Scientists Create Tiny Floating Pixels Using Soundwaves and Force Fields

Saturday, October 22, 2016 - 12:57

Researchers at the Universities of Sussex and Bristol have created floating pixels that can be levitated with soundwaves and electric force fields.

According to Science Daily report, this technology is called JOLED and effectively turns tiny, multi-coloured spheres into real-life pixels, which can form floating displays or bring computer game characters to life as physical objects.

This technology opens up new possibilities for mobile and game designers, giving them a new way of representing digital information in a physical space.

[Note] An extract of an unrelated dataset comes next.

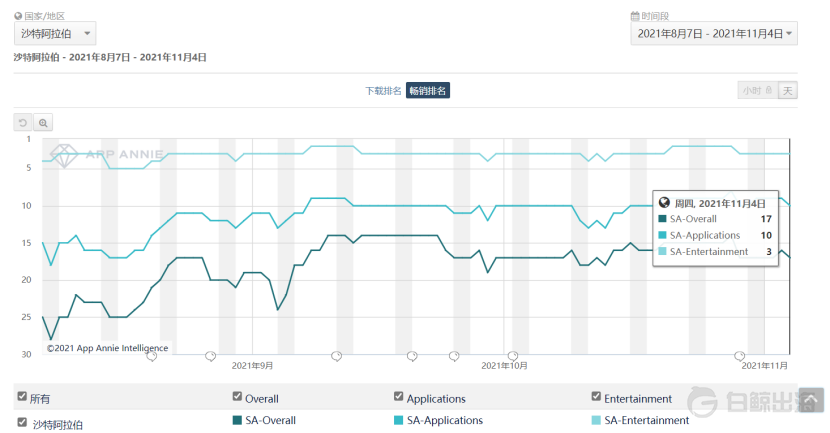Viewport: 830px width, 433px height.
Task: Click the globe icon beside 国家/地区
Action: (x=18, y=16)
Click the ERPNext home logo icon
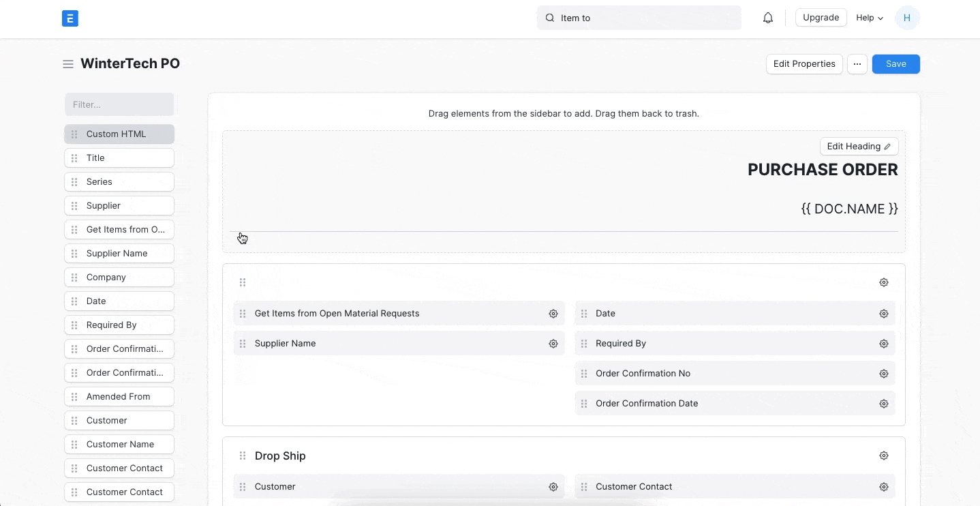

"We've created displays in mid-air that are free-floating, where each pixel in the display can be rotated on the spot to show different colors and images. This opens up a whole new design space, where computer and mobile displays extend into the 3D space above the screen," said Professor Sriram Subramanian, from the University of Sussex's School of Engineering and Informatics, who is the head of lab behind the research.

The Janus objects are basically tiny polystyrene beads. They are held in midair by opposing ultrasound forces being emitted from speakers above and below; each bead has its own small ultrasound pocket it sits in. By modulating the sound, that pocket can be moved around, changing the position of the bead.

The position and spin can be changed in response to input, too, allowing a user to move the ball around a track or between obstacles. With enough of these, one can imagine creating floating, touchable shapes suspended in the air. Or maybe a ball-powered display could be used as a slightly jittery second monitor.